→ **MATERIAL FOR THE TASK**
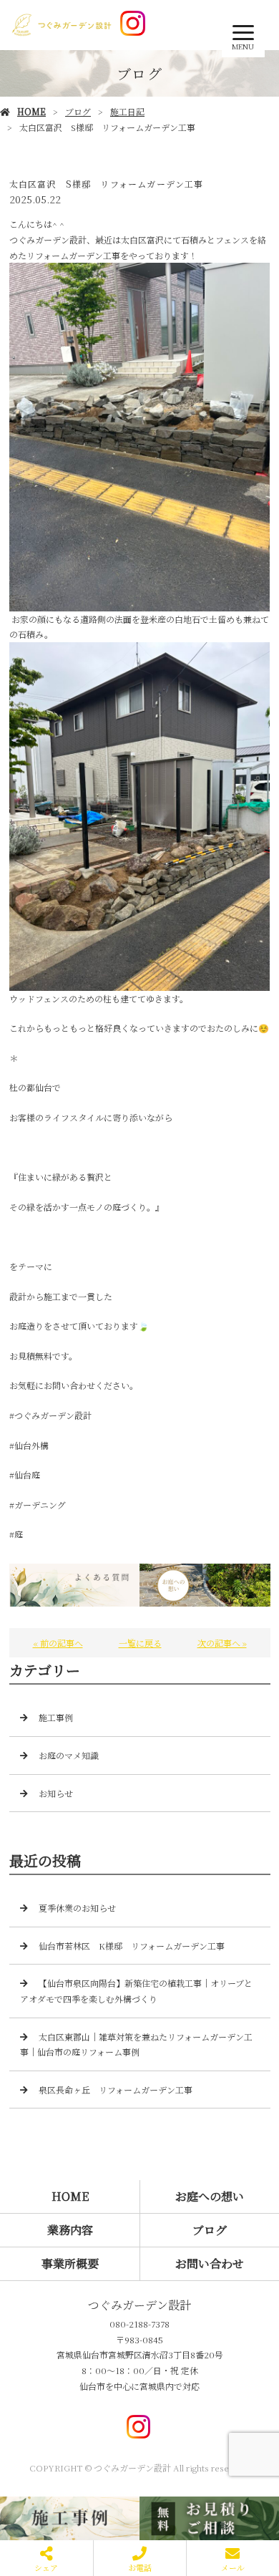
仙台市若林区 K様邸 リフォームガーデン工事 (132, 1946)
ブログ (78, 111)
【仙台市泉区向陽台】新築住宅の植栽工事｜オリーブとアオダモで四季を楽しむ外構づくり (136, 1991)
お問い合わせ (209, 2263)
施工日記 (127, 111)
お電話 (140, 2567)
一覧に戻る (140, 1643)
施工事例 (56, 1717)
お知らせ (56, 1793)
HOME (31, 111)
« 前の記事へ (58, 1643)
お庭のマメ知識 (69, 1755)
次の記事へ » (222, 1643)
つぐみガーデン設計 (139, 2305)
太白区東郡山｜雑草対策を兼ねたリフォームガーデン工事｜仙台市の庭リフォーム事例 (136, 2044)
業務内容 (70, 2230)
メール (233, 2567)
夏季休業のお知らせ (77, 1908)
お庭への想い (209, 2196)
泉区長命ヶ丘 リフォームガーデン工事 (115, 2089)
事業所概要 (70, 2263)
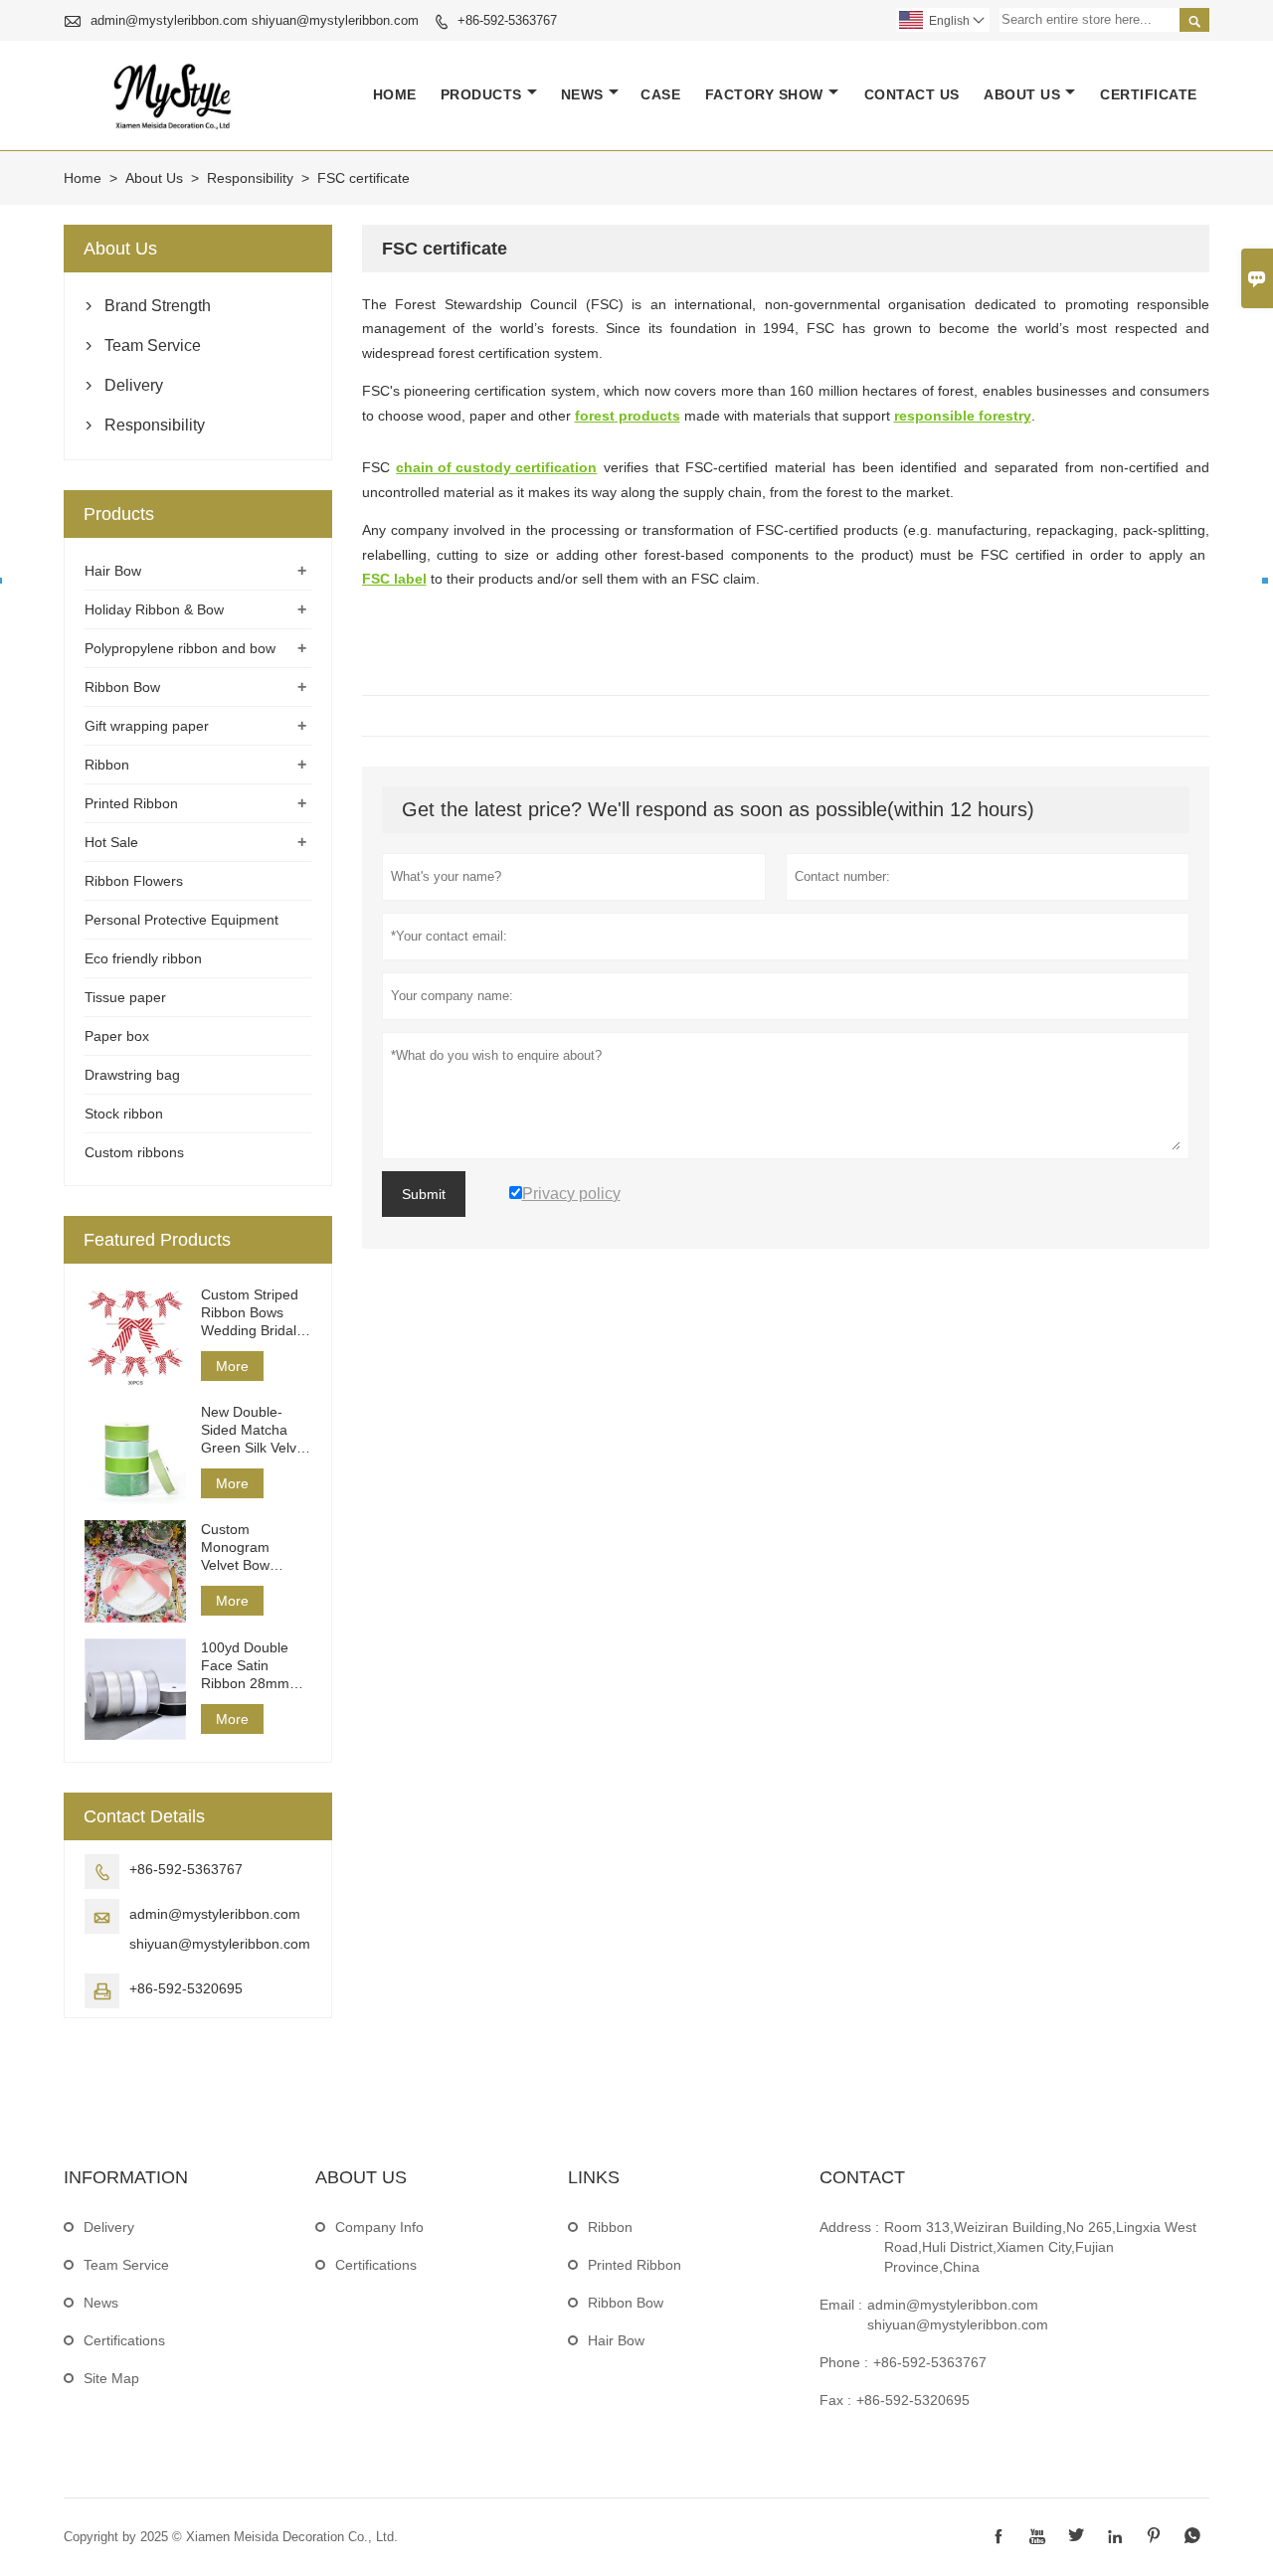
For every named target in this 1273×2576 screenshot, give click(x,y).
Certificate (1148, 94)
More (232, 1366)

→ **REQUIRED WORK**
Exclude the pictures and reproduce every entry exactly.

→ **RESPONSE TO THE TASK**
仙台市若林区 K様邸 リフォームガーデン工事 (132, 1946)
ブログ (78, 111)
【仙台市泉区向陽台】新築住宅の植栽工事｜オリーブとアオダモで四季を楽しむ外構づくり (136, 1991)
お問い合わせ (209, 2263)
施工日記 (127, 111)
お電話 (140, 2567)
一覧に戻る (140, 1643)
施工事例 (56, 1717)
お知らせ (56, 1793)
HOME (31, 111)
« 前の記事へ (58, 1643)
お庭のマメ知識 (69, 1755)
次の記事へ » (222, 1643)
つぐみガーデン設計 (139, 2305)
太白区東郡山｜雑草対策を兼ねたリフォームガーデン工事｜仙台市の庭リフォーム事例 (136, 2044)
業務内容 (70, 2230)
メール (233, 2567)
夏季休業のお知らせ (77, 1908)
お庭への想い (209, 2196)
泉区長命ヶ丘 リフォームガーデン工事 (115, 2089)
事業所概要 (70, 2263)
For every named target in this 1273×2576 screenshot, give click(x,y).
Certificate (1148, 94)
More (232, 1366)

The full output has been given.